Updating SDXL Golden Outputs for IREE CIlink

Golden outputs are reference results generated from a known-good version of the SDXL pipeline. They serve as the “ground truth” for CI quality tests in IREE, ensuring that future changes do not silently alter accuracy. When a change is made which affects the numerics (e.g, modifying the order of floating-point operations), differences in outputs can occur. In such cases, you must regenerate the golden outputs so that CI reflects the new expected results. This page describes the end-to-end process: verifying accuracy, generating new outputs, uploading them to storage, bumping the version in configuration, and re-running CI.

Verify accuracy before updating goldenslink

Before updating golden outputs, first confirm your change maintains acceptable accuracy. Follow the steps outlined. Use the offline variant of the precompile_model_shortfin.sh script for your platform. On MI300X use the one for MI325X.
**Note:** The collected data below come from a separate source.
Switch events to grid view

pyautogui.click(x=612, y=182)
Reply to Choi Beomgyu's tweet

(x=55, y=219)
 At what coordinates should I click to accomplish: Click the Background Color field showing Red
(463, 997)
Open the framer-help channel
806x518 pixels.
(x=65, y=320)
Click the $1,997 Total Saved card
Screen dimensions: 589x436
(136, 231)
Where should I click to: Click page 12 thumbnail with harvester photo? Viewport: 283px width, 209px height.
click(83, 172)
A straightforward way to test your change is by editing sdxl_harness_rocm_shortfin_from_source_iree.dockerfile so that it builds your IREE and exposes the right tooling:

Build your IREE commit and add the build’s tools to PATH.
Add your IREE Python bindings to PYTHONPATH.
Remove the prebuilt wheels for iree-base-compiler and iree-base-runtime so you’re testing your own build.

Run the accuracy script (run_accuracy_mi325x.sh) and be mindful of platform-specific settings. If you are running in SPX mode, update available device IDs accordingly (i.e., change to DEVICES="0,1,2,3,4,5,6,7"). On MI300x, set CPD=1 and use BATCH_SIZE=32. Accuracy is considered acceptable if FID and CLIP scores fall within the advertised ranges.
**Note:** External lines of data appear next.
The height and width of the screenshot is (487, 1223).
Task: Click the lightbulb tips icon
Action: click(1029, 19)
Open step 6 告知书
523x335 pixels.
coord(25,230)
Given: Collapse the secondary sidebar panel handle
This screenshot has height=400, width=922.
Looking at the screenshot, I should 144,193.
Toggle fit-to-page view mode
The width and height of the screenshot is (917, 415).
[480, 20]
Generate new outputs with your IREE buildlink

Once accuracy is confirmed, generate new outputs using the same inputs that CI consumes. Both inputs and outputs live in the sharkpublic Azure container. If you do not already have the desired inputs, locate and download the input files for your model revision and place them in a local directory. You may find the exact paths in the relevant json file in tests/external/iree-test-suites/sharktank_models/quality_tests/sdxl/.
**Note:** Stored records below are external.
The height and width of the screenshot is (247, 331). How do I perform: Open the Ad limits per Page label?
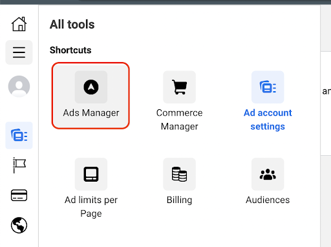(x=91, y=207)
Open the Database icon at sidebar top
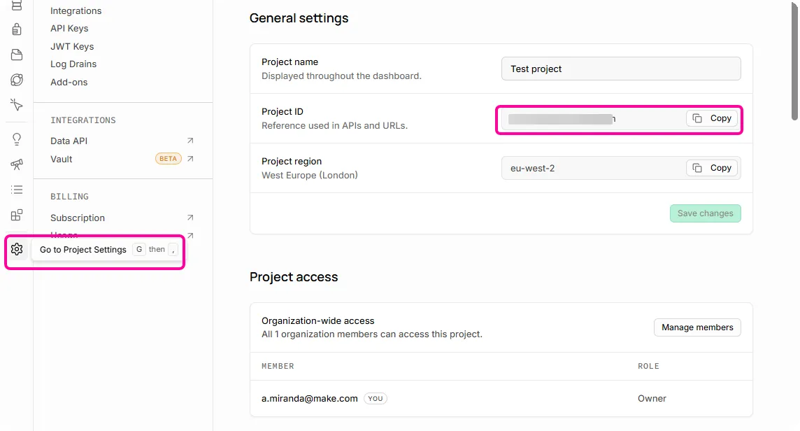This screenshot has height=431, width=800. click(x=17, y=6)
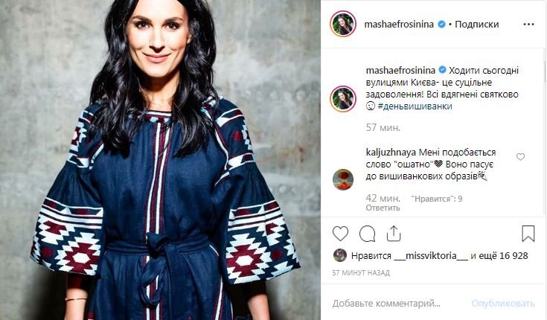The image size is (547, 320).
Task: Open mashaefrosinina profile picture in the header
Action: 343,24
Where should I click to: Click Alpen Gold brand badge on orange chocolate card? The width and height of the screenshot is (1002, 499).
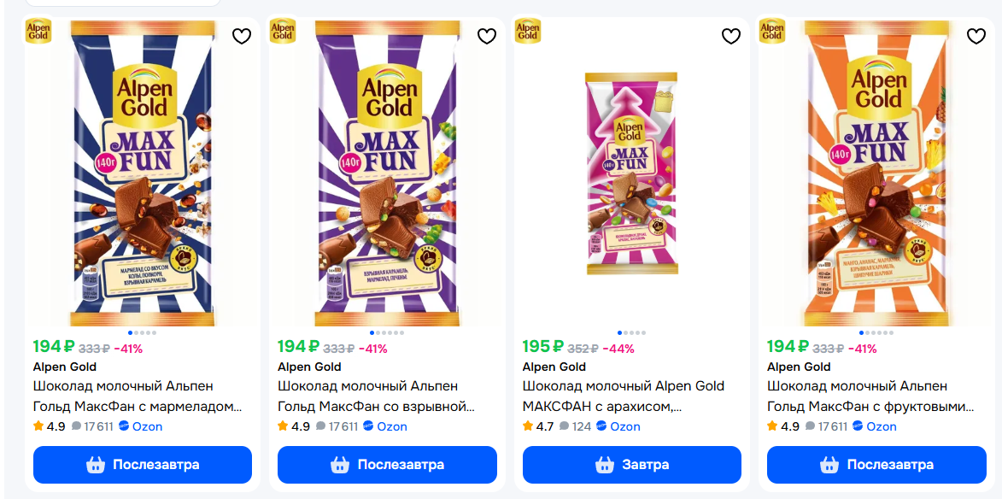pos(772,32)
Next, compile the relevant model using your IREE build. The exact flags should mirror what CI uses for the target you're validating. You can find this information from failing CI logs or from the same json file as mentioned above. The example below shows a representative invocation; replace paths and flags with your local equivalents as needed.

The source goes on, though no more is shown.